What I would like to do is review books I'm reading now. One of the most wonderful things about moving to the States, I've found, is the availability of great books in English. I've told you before how Honduras had one bookstore chain that sold books in English, and their selection was greatly limited--just about everything there was by Stephanie Meyer (blight upon the world), Stephen King (read everything by him), and other bestselling dreck. So you can imagine my utter joy at walking into a gigantic bookstore here, drawing a deep breath and taking in that wonderful smell that bookstores have and realizing --HOLY CRAP I WANT TO BUY EVERYTHING HERE. AND I'm not limited by how many books I can fit into my suitcase! It's intoxicating, is what it is. I have an ever-growing list of books I want to read (based largely on recommendations by Pajibans), and knowing that I can actually find them here is exhilarating. I had to keep myself from spending more money than I could on our last trip to the B&N, and limited myself to two books: Rhett Butler's People (review coming up!) and The Adventures of Kavalier and Clay (which I have yet to start). I started the year with my husband's (don't get me started on how weird it is to write that word) copy of the massive The Decline and Fall of the Roman Empire, and I'm almost done with that. After two months. I'm hopelessly stuck at Justinian. I know I should, and I know that I can finish it, but every time I pick it up it seems to weigh a hundred pounds and it just repels my brain. And I don't quite know why, because I was enjoying it immensely so far. I think it's just that I can only take so much rape and pillaging and family murders before I get tired of it, you know? Even I have limits.

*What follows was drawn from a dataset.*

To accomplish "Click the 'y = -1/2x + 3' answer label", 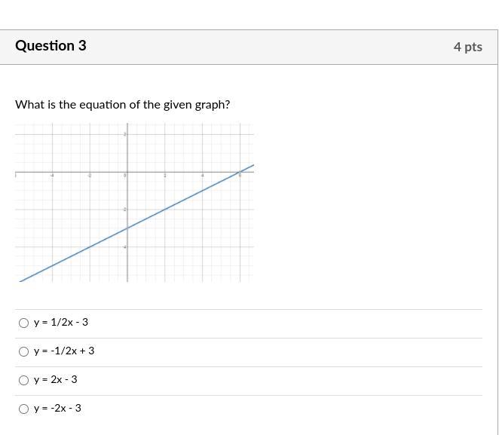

So, I'll make myself review a book this weekend.

The other news is that I've finally, after much resistance and pain, joined Twitter. I hate myself for it, a little bit. But truth is that there's a) there's a buttload of people I want to follow and it's the easiest way to do so, b) I love wasting my time on shit like this, and it's not like I have anything else to do, and c) I love talking about myself. And limiting myself to 140 words might be a challenge. As you see, I'm nothing if not long-winded. So, add me if you'd like, the username is "figgidaboudit". Clever, eh?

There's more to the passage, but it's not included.